Este es un hecho sorprendente. Hasta alrededor de 1980, estas instituciones eran claramente de primera categoría. Durante más de 200 años, el gobierno de Estados Unidos fue sumamente exitoso en cuanto a expandir las oportunidades y alimentar el crecimiento económico. Desde la insistencia de Alexander Hamilton de promover la industria y las finanzas, hasta la construcción de infraestructura que se propagó por el continente y la introducción de la educación pública, las inversiones del gobierno se amortizaron generosamente. De hecho, el gobierno, en repetidas ocasiones, empujó a la economía a lo que se creía eran las industrias del futuro, lo que resultó en una expansión económica y una clase media más grande y más pudiente.
Sólo hace relativamente poco tiempo se empezaron a hacer apuestas equivocadas. Los últimos 40 años de políticas no han logrado producir una sociedad más rica; sólo han generado una elite más rica.
No sorprende que los ideólogos de la izquierda y de la derecha no coincidan respecto de qué fue lo que salió mal. La izquierda, de manera bastante creíble, culpa a la idea de que el libre mercado siempre tiene razón y necesita estar desencadenado, y de que aquellos a los que recompensa siempre lo merecen. En la derecha, de manera menos creíble, atribuyen la decadencia a la supervivencia y expansión del sistema de asistencia social (comparativamente exiguo) de Estados Unidos. Programas como Medicare, Medicaid, la seguridad social, el Crédito Tributario por Ingreso Ganado, el seguro de desempleo y el seguro por discapacidad, sostienen, han convertido a Estados Unidos en un país de tomadores, no de hacedores.
En un nuevo libro, Economía concreta: el enfoque Hamilton para el crecimiento y la política económica, junto con el otro autor, Steve Cohen, demostramos que el problema es aún más fundamental. El pobre desempeño económico de Estados Unidos no es el resultado de alguna ideología particular, sino de permitir que los ideólogos guíen las políticas públicas.
El objetivo de una ideología en el mundo real no consiste en brindar esclarecimiento, sino en ofrecerles a sus adherentes una sensación de certeza mientras transitan un mundo complejo.
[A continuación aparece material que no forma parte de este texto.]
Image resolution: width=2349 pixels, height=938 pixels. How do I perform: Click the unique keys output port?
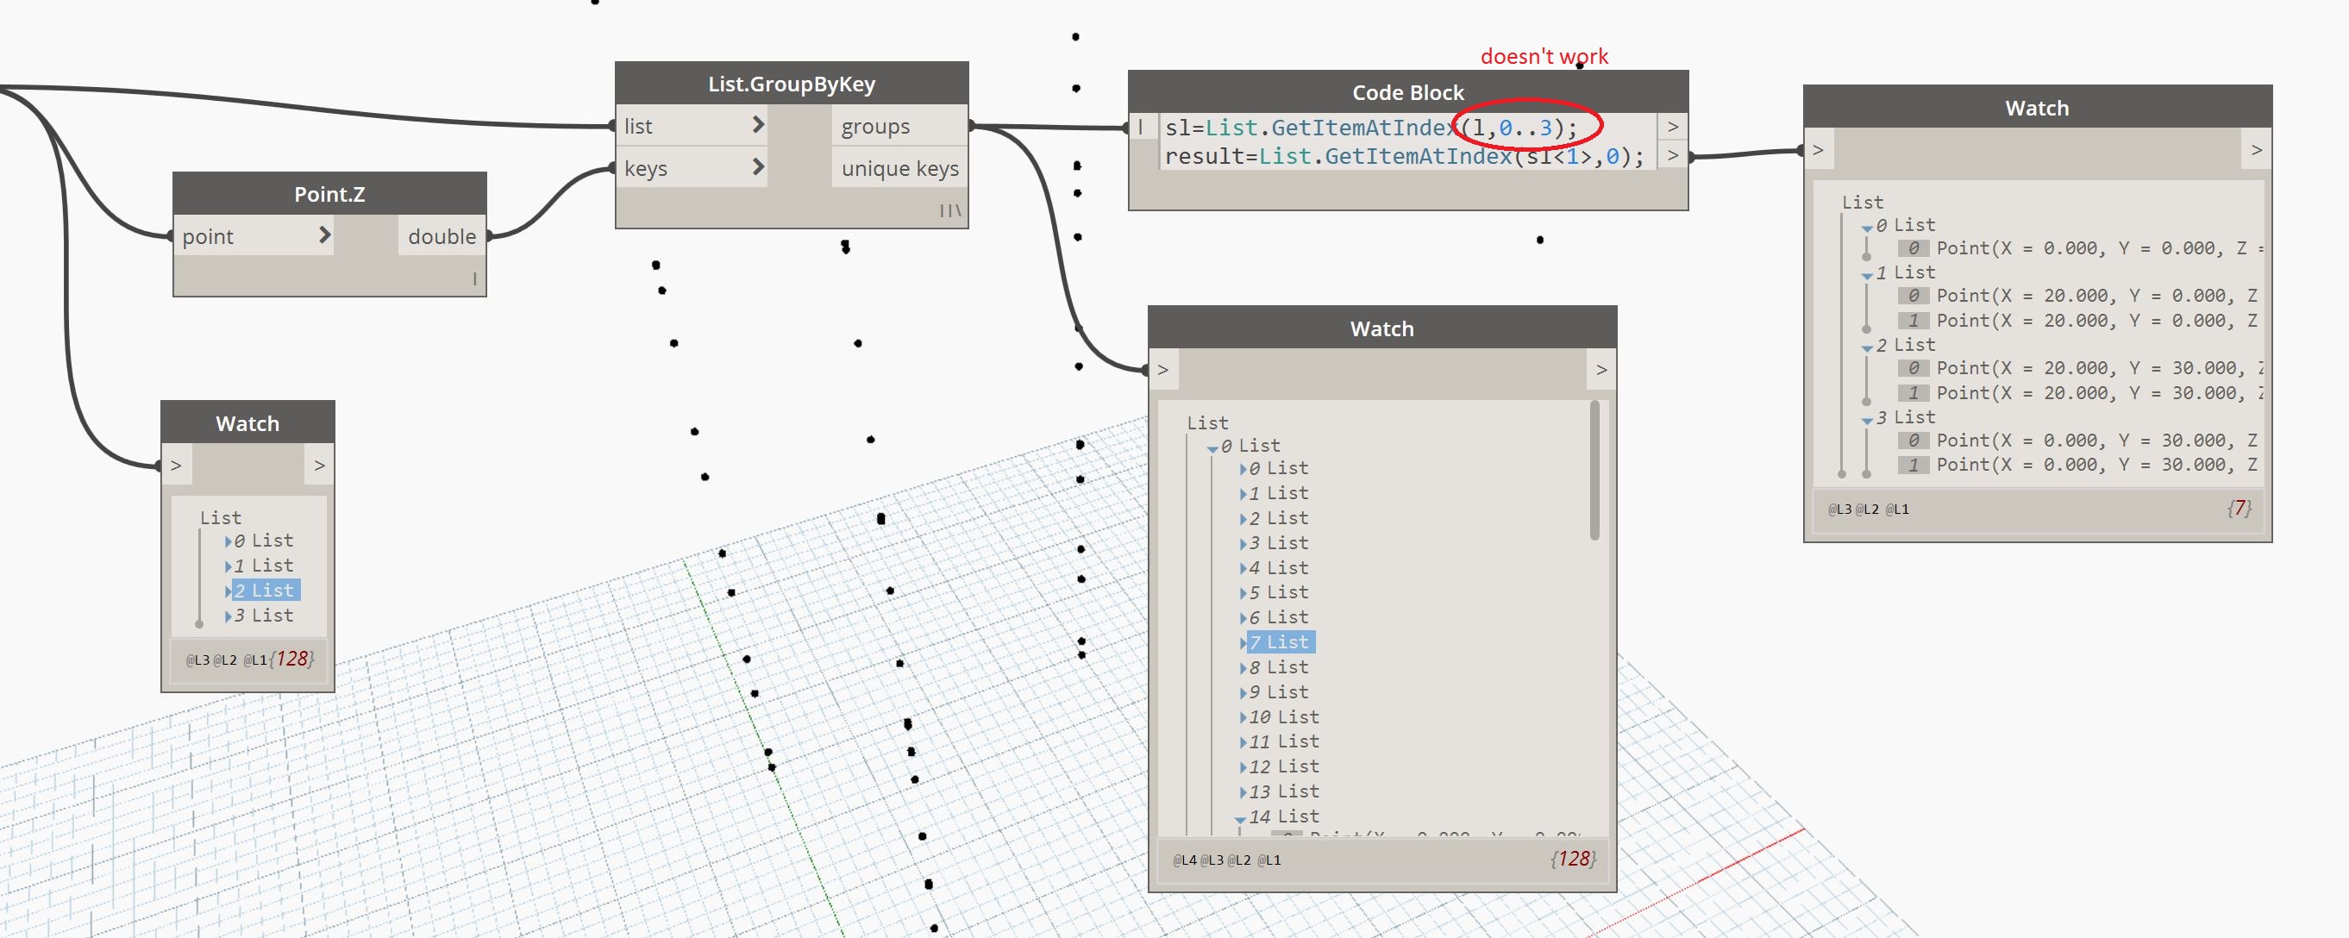point(899,169)
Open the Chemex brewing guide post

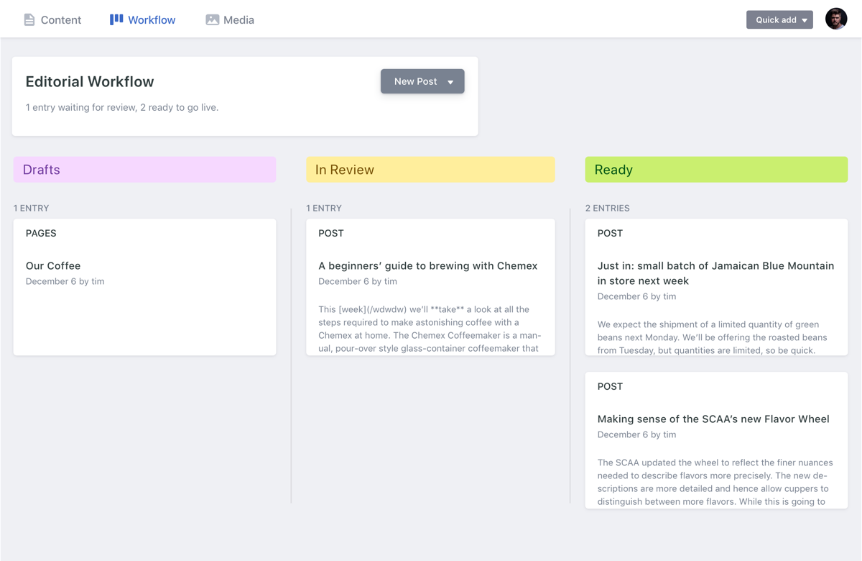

Una ideología se vuelve exitosa no por sugerir políticas que funcionan, sino por ayudar a la gente a sentirse cómoda, feliz y segura de lo que está haciendo.
Cohen y yo sostenemos que hay una mejor alternativa que el enfoque ideológico: el pragmatismo. En lugar de buscar reglas dominantes o una gran teoría, hay que buscar, en cambio, algo que probablemente funcione -e implementar políticas en consecuencia.
Hemos bautizado esta estrategia con el nombre del fundador estadounidense más adepto a ajustar sus prescripciones en materia de política a la realidad. Pero es un método de toma de decisiones que ha tenido numerosos defensores a lo largo de la historia del país. Los presidentes norteamericanos Dwight Eisenhower, Teddy Roosevelt, Franklin Roosevelt y Abraham Lincoln colocaron el pragmatismo por delante de la ideología.
Como aporte a la cultura popular, Economía concreta seguramente resulte menos popular que el musical de hip-hop Hamilton. Pero para los responsables de las políticas que busquen revertir la economía estadounidense, esperamos que ofrezca alguna guía, tan necesaria, cuando aborden los desafíos que enfrenta el país.